== Task instructions ==
All of the data should be restated word for word.

[Collection entries]
[Start of Attachment]

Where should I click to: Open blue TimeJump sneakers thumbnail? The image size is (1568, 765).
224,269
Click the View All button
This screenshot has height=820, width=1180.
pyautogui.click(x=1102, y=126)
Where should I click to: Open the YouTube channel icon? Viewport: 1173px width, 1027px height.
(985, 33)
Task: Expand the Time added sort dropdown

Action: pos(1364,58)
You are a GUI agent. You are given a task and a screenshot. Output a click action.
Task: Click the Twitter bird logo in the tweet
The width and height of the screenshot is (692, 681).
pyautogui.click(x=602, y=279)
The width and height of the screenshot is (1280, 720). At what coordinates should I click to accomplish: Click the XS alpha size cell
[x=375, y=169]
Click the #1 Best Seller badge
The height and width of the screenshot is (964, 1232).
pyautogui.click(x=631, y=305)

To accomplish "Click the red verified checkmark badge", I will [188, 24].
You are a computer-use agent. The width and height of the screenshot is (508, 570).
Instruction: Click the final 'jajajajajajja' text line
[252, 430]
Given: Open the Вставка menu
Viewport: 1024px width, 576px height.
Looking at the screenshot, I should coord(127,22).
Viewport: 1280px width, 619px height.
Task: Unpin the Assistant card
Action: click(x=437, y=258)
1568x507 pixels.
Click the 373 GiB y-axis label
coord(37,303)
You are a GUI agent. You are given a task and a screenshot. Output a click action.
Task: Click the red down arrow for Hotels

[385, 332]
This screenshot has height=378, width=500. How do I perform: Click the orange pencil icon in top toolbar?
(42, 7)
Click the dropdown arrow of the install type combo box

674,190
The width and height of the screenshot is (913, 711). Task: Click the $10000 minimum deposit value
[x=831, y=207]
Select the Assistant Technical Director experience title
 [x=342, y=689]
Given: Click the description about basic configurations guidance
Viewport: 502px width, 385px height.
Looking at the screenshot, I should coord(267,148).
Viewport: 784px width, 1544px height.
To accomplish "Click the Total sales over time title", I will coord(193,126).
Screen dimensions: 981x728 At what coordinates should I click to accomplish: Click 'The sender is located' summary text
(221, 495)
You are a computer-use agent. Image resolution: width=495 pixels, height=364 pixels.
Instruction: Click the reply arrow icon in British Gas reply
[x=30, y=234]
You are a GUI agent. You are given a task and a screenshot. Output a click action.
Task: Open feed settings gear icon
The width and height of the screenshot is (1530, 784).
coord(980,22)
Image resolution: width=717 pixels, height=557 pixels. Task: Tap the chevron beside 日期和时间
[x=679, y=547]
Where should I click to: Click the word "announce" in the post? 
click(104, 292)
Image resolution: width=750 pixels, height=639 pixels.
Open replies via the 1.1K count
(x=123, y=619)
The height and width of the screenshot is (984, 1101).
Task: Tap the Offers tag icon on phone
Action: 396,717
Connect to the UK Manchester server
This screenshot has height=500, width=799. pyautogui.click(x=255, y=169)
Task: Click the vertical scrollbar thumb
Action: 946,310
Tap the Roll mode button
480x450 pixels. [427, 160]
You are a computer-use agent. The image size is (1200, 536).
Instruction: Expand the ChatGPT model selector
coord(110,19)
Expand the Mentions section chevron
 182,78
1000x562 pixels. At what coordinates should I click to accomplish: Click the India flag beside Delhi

[End of Attachment]

== Written response ==
Where should I click to: Open blue TimeJump sneakers thumbnail? The image size is (1568, 765).
224,269
Click the View All button
This screenshot has height=820, width=1180.
pyautogui.click(x=1102, y=126)
Where should I click to: Open the YouTube channel icon? Viewport: 1173px width, 1027px height.
(985, 33)
Task: Expand the Time added sort dropdown

Action: pos(1364,58)
You are a GUI agent. You are given a task and a screenshot. Output a click action.
Task: Click the Twitter bird logo in the tweet
The width and height of the screenshot is (692, 681).
pyautogui.click(x=602, y=279)
The width and height of the screenshot is (1280, 720). At what coordinates should I click to accomplish: Click the XS alpha size cell
[x=375, y=169]
Click the #1 Best Seller badge
The height and width of the screenshot is (964, 1232).
pyautogui.click(x=631, y=305)

To accomplish "Click the red verified checkmark badge", I will [188, 24].
You are a computer-use agent. The width and height of the screenshot is (508, 570).
Instruction: Click the final 'jajajajajajja' text line
[252, 430]
Given: Open the Вставка menu
Viewport: 1024px width, 576px height.
Looking at the screenshot, I should coord(127,22).
Viewport: 1280px width, 619px height.
Task: Unpin the Assistant card
Action: click(x=437, y=258)
1568x507 pixels.
Click the 373 GiB y-axis label
coord(37,303)
You are a GUI agent. You are given a task and a screenshot. Output a click action.
Task: Click the red down arrow for Hotels

[385, 332]
This screenshot has height=378, width=500. How do I perform: Click the orange pencil icon in top toolbar?
(42, 7)
Click the dropdown arrow of the install type combo box

674,190
The width and height of the screenshot is (913, 711). Task: Click the $10000 minimum deposit value
[x=831, y=207]
Select the Assistant Technical Director experience title
 [x=342, y=689]
Given: Click the description about basic configurations guidance
Viewport: 502px width, 385px height.
Looking at the screenshot, I should coord(267,148).
Viewport: 784px width, 1544px height.
To accomplish "Click the Total sales over time title", I will coord(193,126).
Screen dimensions: 981x728 At what coordinates should I click to accomplish: Click 'The sender is located' summary text
(221, 495)
You are a computer-use agent. Image resolution: width=495 pixels, height=364 pixels.
Instruction: Click the reply arrow icon in British Gas reply
[x=30, y=234]
You are a GUI agent. You are given a task and a screenshot. Output a click action.
Task: Open feed settings gear icon
The width and height of the screenshot is (1530, 784).
coord(980,22)
Image resolution: width=717 pixels, height=557 pixels. Task: Tap the chevron beside 日期和时间
[x=679, y=547]
Where should I click to: Click the word "announce" in the post? 
click(104, 292)
Image resolution: width=750 pixels, height=639 pixels.
Open replies via the 1.1K count
(x=123, y=619)
The height and width of the screenshot is (984, 1101).
Task: Tap the Offers tag icon on phone
Action: 396,717
Connect to the UK Manchester server
This screenshot has height=500, width=799. pyautogui.click(x=255, y=169)
Task: Click the vertical scrollbar thumb
Action: 946,310
Tap the Roll mode button
480x450 pixels. [427, 160]
You are a computer-use agent. The image size is (1200, 536).
Instruction: Expand the ChatGPT model selector
coord(110,19)
Expand the Mentions section chevron
 182,78
1000x562 pixels. At what coordinates should I click to accomplish: Click the India flag beside Delhi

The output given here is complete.